SET TASK: Please transcribe the records from the line that contains "The image size is (311, 272)." through the line that contains "click(x=414, y=504)", copying each line as it stands and including both of those lines. Leave the pictures out of your answer.

ENTRIES:
>> start

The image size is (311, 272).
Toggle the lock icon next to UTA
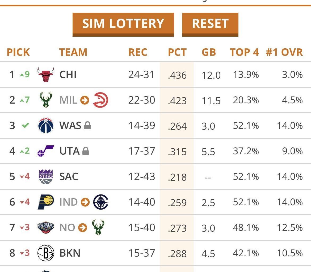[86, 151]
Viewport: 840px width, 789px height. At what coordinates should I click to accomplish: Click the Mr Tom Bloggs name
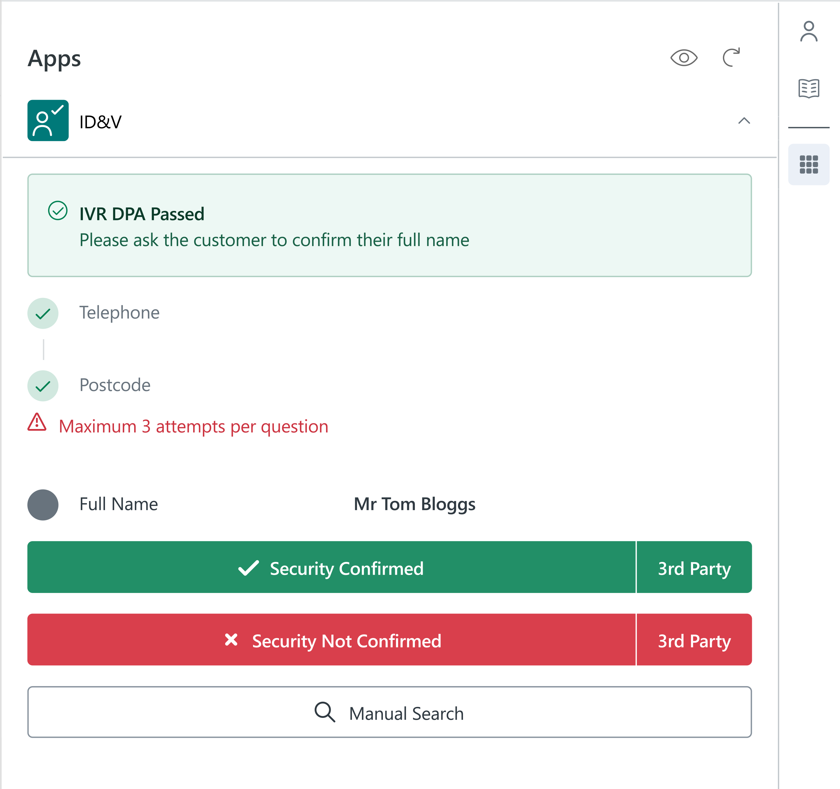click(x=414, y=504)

>> end
>> start

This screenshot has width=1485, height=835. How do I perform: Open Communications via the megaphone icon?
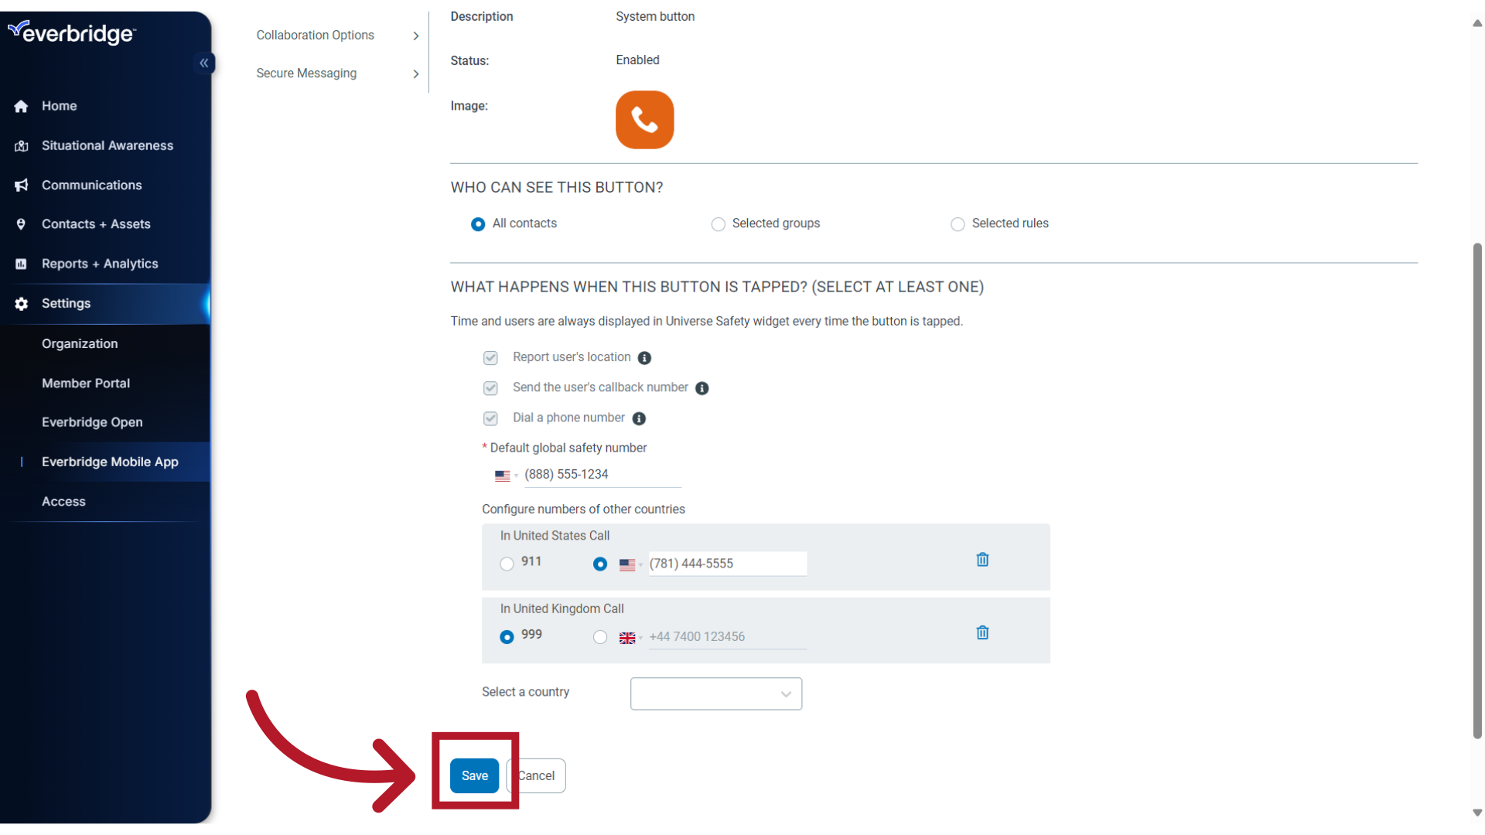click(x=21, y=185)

>> end

FULL SOLUTION:
The image size is (311, 272).
Toggle the lock icon next to UTA
[86, 151]
Viewport: 840px width, 789px height. At what coordinates should I click to accomplish: Click the Mr Tom Bloggs name
click(x=414, y=504)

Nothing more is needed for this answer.